Nesta entrevista, conversamos com Gaspare (que assina como Tzuvre) sobre como a gravadora nasceu, a filosofia que orienta seu catálogo e o desafio de manter a convicção artística em um cenário supersaturado.
Fala, Gaspare! Conte pra nós como surgiu a Tzunami e o que inspirou você a lançar a gravadora.
A Tzunami nasceu da necessidade que eu tinha de um espaço que refletisse a minha visão artística de verdade, sem concessões. Eu queria um lugar em que som, identidade e energia existissem livremente, sem perseguir tendências e ou ter que atender a expectativas. Ela começou como uma extensão do meu trabalho como DJ e produtor, mas virou algo maior rapidamente: uma casa para artistas com ideias semelhantes.
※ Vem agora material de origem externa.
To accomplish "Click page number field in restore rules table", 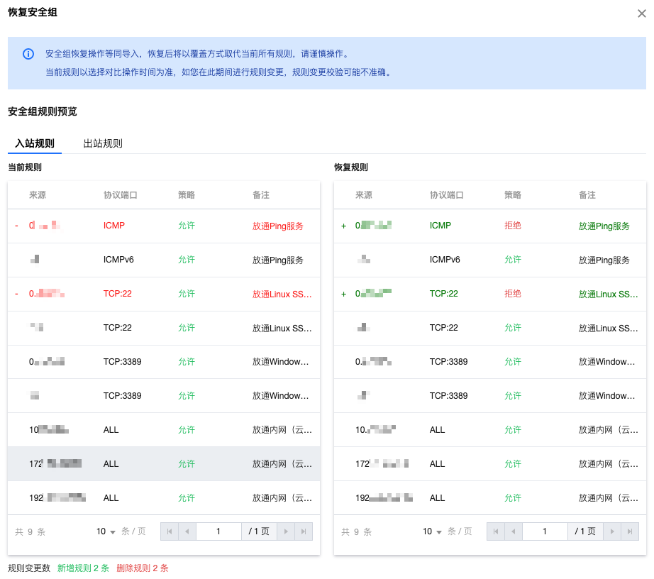I will click(545, 531).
Como você descreveria a filosofia da Tzunami em uma frase?
Promover um techno cru, emocional, inovador e sem filtros, que coloque a identidade acima do hype.
Quais foram os melhores momentos da Tzunami até agora?
Aconteceu muita coisa bacana. Ver os lançamentos da gravadora sendo tocados em palcos internacionais, colaborar com artistas que admiro... Isso tudo é sensacional. Mas o que mais mexe comigo mesmo é estar no clube e ver as pessoas reagindo ao som da Tzunami. Além de construir uma identidade clara, lançamento a lançamento. Isso é essencial pra mim.
Apoiar a cena local é uma prioridade para você?
É fundamental. O projeto tem uma visão internacional, mas se não permanecer fiel às suas raízes, perde a autenticidade. Apoiar artistas emergentes e criar oportunidades, tanto locais quanto internacionais, é algo que valorizo muito.
Quais são os maiores desafios de gerir um selo independente hoje?
Se destacar num mercado supersaturado é definitivamente um dos maiores desafios. A quantidade de música lançada todo dia é enorme, então manter a qualidade, a identidade e a visibilidade ao mesmo tempo exige foco e consistência. Outra coisa que me preocupa é que muitas oportunidades de visibilidade estão atreladas a modelos pagos. Acredito muito que o apoio editorial e as estreias deveriam vir de uma conexão genuína com a música, não de elementos financeiros. Para mim, o valor artístico vem primeiro. Se surgir uma parceria comercial, tudo bem, desde que seja transparente.
Qual é a melhor parte de gerir uma gravadora independente?
A liberdade. Poder tomar decisões com base na direção artística, sem pressão externa, é o que importa. Isso mantém a gravadora fiel a seus valores e faz tudo evoluir de forma orgânica.
Como você descobre e escolhe os artistas com quem trabalha?
É um processo muito seletivo, que eu conduzo pessoalmente. Nada é aleatório. Eu procuro artistas que já estejam alinhados com o som da Tsunami. Para mim, é essencial estabelecer uma conexão tanto pessoal quanto artística e que o som tenha a ver com o que a gravadora representa. Não quero que o artista se adapte, mas que compartilhe a mesma visão desde o começo.